The innovative testing facility from P+K is being used for research purposes and the development of new fuel cell production technologies for Tier 1 suppliers. The test process takes place at a total of 12 individual stations. Electric cylinders EPCO ensure low-vibration transport at and between these stations. At the first station, a Bernoulli gripper picks up the bipolar plates from a conveyor and places them on a workpiece carrier. To place the electrode plates on this carrier, a corner is opened pneumatically, the bipolar plate is placed in the carrier and the carrier is then closed pneumatically by means of a spring mechanism.

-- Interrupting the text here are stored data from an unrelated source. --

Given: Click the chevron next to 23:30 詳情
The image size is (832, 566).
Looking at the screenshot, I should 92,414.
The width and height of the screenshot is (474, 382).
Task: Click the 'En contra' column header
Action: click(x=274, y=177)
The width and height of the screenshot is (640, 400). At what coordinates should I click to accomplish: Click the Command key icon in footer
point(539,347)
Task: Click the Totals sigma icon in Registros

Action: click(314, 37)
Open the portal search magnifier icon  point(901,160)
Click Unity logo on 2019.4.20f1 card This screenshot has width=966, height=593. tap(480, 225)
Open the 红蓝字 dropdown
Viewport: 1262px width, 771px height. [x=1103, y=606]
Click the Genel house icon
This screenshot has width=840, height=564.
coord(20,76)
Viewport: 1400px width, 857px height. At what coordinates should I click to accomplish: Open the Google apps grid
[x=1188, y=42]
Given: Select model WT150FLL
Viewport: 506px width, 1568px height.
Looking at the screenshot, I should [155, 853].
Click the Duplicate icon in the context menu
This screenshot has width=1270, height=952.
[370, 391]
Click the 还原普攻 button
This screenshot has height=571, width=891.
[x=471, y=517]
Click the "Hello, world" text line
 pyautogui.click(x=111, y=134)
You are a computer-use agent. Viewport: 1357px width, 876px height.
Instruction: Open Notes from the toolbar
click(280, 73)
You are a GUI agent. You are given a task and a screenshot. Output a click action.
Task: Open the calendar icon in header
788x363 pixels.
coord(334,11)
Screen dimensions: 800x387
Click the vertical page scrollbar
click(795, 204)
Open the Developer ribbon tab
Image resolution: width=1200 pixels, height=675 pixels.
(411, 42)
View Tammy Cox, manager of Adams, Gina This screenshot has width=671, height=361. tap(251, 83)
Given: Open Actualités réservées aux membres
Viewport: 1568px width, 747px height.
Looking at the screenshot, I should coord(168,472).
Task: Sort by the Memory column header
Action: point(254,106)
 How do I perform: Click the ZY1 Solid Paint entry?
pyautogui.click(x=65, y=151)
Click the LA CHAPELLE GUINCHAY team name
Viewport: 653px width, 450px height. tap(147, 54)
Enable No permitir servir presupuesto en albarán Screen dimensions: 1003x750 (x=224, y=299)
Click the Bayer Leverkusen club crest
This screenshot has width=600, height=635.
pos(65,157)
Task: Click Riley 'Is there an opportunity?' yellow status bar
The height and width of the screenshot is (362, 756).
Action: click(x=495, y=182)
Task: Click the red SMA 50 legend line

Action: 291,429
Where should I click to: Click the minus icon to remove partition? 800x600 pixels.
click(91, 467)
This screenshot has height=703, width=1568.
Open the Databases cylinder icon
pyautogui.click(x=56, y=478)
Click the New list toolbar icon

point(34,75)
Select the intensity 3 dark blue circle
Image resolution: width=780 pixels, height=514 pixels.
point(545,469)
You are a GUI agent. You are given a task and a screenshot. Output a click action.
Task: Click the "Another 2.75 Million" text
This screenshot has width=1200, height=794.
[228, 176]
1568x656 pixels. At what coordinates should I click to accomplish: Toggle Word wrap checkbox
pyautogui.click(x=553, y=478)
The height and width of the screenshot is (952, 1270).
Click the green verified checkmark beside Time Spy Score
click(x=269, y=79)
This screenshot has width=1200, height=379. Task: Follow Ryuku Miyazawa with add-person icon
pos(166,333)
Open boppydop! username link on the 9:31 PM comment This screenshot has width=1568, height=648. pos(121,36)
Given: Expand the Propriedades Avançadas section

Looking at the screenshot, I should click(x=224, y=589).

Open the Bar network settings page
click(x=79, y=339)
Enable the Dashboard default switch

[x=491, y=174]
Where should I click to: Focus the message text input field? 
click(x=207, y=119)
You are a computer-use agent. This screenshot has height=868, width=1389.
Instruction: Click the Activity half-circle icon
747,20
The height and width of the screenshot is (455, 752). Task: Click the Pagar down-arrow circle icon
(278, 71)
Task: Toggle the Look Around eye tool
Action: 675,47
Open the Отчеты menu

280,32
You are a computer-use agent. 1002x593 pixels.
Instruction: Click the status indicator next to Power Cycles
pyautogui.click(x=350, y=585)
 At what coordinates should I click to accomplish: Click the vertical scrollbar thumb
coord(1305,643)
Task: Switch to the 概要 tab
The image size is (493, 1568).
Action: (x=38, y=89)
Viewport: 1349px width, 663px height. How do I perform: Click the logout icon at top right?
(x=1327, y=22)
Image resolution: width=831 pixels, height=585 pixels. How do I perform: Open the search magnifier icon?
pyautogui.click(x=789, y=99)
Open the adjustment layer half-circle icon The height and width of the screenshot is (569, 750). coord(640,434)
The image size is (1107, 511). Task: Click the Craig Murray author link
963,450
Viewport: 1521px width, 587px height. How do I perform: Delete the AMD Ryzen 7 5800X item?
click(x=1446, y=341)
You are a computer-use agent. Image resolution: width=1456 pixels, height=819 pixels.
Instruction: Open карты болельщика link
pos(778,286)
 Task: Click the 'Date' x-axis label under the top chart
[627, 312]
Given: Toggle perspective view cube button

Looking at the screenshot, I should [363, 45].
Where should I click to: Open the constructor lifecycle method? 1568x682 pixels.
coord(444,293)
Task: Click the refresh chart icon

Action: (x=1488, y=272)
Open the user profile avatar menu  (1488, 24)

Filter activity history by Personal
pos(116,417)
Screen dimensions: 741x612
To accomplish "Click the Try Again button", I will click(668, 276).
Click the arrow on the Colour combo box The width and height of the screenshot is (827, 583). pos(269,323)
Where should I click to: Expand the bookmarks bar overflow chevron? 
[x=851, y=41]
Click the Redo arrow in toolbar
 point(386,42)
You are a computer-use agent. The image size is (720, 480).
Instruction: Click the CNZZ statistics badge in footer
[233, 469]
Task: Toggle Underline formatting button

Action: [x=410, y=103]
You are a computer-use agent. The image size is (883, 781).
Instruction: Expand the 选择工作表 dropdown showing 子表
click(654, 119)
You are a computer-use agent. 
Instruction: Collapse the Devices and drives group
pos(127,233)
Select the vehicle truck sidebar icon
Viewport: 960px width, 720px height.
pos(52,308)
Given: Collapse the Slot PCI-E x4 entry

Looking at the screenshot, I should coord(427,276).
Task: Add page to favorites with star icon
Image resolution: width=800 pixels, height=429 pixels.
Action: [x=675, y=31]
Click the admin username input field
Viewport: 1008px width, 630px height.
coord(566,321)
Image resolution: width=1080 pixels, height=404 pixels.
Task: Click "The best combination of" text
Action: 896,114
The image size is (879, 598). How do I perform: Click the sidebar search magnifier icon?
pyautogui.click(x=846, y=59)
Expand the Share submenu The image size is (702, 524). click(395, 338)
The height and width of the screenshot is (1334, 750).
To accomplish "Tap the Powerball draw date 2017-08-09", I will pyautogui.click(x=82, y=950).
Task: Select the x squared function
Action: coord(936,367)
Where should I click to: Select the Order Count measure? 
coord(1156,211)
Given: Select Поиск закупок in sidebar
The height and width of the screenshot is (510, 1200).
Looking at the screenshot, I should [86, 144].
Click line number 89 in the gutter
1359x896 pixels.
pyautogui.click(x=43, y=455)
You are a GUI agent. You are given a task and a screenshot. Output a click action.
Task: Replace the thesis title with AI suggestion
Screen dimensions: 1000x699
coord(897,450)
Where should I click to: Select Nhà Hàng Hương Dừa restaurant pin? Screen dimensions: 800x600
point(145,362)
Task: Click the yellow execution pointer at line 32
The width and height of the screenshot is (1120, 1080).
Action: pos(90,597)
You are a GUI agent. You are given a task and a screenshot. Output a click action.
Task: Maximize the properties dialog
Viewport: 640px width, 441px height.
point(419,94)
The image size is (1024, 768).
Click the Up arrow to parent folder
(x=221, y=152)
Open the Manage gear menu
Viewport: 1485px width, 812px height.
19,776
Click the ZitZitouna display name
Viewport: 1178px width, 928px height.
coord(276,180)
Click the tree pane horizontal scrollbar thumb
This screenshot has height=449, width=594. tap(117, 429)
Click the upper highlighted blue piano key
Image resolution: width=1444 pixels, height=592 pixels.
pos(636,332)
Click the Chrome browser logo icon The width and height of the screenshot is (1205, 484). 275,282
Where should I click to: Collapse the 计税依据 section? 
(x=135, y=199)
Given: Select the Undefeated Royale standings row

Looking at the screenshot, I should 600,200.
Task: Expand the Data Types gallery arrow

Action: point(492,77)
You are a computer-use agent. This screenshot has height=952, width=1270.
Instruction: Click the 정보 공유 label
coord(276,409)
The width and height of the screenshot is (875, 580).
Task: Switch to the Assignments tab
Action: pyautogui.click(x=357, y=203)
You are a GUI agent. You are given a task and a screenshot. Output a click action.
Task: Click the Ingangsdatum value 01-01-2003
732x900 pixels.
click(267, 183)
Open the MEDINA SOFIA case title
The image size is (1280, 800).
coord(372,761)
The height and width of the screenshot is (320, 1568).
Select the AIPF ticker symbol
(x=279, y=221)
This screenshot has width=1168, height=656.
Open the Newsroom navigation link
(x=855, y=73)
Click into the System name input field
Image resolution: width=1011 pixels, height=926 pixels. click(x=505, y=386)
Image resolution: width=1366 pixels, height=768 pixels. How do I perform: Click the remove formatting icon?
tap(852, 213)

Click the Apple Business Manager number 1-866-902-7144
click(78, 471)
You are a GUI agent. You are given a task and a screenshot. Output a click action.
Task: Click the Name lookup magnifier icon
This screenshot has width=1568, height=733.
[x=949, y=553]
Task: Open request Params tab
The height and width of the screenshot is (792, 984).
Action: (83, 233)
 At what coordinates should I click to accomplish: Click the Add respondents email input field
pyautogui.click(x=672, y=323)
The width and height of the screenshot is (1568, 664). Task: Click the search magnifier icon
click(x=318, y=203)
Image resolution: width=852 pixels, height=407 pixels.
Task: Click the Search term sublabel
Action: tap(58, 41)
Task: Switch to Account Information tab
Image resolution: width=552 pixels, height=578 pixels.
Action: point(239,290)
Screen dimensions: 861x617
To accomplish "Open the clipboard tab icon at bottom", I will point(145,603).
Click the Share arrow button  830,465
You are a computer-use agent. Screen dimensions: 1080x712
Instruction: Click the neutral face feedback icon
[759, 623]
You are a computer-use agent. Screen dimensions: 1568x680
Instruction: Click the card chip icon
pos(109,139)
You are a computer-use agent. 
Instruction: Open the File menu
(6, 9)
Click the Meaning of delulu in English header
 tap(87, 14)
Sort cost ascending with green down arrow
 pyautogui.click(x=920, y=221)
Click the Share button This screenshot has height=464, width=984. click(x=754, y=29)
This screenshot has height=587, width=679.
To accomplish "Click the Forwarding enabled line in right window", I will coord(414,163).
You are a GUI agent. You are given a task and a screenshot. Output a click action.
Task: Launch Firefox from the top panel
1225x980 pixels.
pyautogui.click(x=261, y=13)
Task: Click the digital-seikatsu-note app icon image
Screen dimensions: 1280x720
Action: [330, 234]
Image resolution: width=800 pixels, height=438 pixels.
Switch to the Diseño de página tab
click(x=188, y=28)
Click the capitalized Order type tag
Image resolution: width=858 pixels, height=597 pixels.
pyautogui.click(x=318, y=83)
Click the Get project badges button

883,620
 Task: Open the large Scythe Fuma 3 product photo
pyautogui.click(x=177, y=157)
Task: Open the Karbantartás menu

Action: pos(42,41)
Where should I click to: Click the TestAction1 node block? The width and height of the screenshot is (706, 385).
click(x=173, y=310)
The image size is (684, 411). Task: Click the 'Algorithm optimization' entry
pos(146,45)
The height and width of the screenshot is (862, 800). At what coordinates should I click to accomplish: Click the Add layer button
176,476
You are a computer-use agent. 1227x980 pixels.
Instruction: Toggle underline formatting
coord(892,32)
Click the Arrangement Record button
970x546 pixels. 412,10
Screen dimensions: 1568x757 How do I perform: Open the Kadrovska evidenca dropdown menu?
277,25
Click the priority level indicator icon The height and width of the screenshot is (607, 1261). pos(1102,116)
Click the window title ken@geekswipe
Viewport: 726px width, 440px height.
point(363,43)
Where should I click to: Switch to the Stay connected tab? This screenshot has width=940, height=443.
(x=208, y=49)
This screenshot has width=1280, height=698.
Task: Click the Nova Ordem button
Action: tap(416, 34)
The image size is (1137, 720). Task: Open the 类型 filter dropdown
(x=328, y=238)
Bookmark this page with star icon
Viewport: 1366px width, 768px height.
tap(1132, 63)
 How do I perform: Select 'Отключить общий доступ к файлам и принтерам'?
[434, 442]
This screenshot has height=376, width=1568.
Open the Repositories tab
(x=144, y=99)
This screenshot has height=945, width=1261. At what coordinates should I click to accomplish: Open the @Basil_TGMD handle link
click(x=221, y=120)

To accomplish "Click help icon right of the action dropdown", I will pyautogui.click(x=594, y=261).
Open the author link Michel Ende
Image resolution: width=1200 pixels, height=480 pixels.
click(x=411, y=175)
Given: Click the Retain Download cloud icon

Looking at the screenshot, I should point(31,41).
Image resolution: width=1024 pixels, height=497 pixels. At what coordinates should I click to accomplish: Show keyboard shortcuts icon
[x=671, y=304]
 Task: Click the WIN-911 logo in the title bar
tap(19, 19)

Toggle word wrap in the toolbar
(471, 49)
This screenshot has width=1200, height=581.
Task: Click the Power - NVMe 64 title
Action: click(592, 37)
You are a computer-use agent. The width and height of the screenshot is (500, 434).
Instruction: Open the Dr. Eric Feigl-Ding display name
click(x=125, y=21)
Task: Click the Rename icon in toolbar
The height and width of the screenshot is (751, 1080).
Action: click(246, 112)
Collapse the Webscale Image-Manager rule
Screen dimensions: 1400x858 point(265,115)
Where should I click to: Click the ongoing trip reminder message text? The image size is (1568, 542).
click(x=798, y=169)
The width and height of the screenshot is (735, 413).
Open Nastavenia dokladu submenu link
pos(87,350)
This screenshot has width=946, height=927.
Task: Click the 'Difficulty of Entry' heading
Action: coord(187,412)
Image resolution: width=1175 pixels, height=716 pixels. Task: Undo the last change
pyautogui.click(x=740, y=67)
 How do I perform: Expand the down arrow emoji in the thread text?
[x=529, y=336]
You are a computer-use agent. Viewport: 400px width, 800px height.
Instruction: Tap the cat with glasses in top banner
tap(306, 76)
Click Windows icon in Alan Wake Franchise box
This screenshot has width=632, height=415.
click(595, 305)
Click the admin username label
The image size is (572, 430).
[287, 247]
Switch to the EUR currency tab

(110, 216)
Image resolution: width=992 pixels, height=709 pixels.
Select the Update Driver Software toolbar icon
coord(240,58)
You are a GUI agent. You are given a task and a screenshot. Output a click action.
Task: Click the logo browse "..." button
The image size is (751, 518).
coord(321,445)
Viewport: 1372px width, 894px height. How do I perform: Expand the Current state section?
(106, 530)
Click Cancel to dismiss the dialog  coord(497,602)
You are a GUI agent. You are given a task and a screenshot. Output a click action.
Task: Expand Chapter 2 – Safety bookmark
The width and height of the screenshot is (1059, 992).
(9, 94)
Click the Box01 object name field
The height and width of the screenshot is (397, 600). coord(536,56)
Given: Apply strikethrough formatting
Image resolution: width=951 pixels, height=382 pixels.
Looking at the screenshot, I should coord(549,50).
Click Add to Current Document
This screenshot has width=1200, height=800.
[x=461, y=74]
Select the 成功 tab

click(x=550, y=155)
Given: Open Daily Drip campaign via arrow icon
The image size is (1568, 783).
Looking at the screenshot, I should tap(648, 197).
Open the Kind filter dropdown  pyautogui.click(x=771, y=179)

Next comes the visual inspection of the cooling side of the bipolar plate using a high-performance industrial camera. This is supported by bright field and dark field illumination. All types of surface defects can be identified with the help of varying lighting conditions. In the subsequent turning station turned by 180 degrees, the surface inspection of the underside, also known as the flow field side, is carried out. The testing station determines the thickness of the bipolar plates at a total of nine points. The monitor positioned above the station shows the current image of the bipolar plate and provides user-friendly, visualised access to the measurement data. The comparison with the image data shows whether the bipolar plates are of sufficiently good quality. Defective parts are ejected from the process, while the system transports the good parts to a transfer station. Here, an electric handling unit on the Z-axis places them in a magazine. Electric cylinders EPCO ensure that they are transported gently to the storage position. Thanks to their technologically sophisticated end-position cushioning, ball screw and non-rotating, plain-bearing piston rod, they prevent even the smallest amount of damage to the bipolar plates in the magazine.
The fluid movement aided by electric cylinder EPCO facilitates continuous circulation of the 16 workpiece carriers in the system. This is the only way short cycle times of around four seconds can be achieved. There is no time to stop the system for image acquisition in the measurement stations. Positioning tasks are carried out in parallel with the measurements. These could lead to shock and vibration when using conventional cylinders, negatively influencing the measurement results of the cameras. This problem doesn’t occur with smooth-running electric cylinders EPCO. The cylinders also offer the advantage of extremely easy teach-in and reduce the costs associated with commissioning and product changeover.
IO-Link is used as a plant-wide bus system, from the master to all sensors and drives. All the system peripherals can thus be connected quickly and easily, significantly reducing the amount of time spent on programming. The new testing facility from P+K shows how the continuous development of process automation components in small steps can contribute to groundbreaking technologies.
Turning the plates by 90 or 180 degrees – this is done by a pneumatic semi-rotary drive DRQD mounted on the Z-axis within the three-dimensional gantry in station 1.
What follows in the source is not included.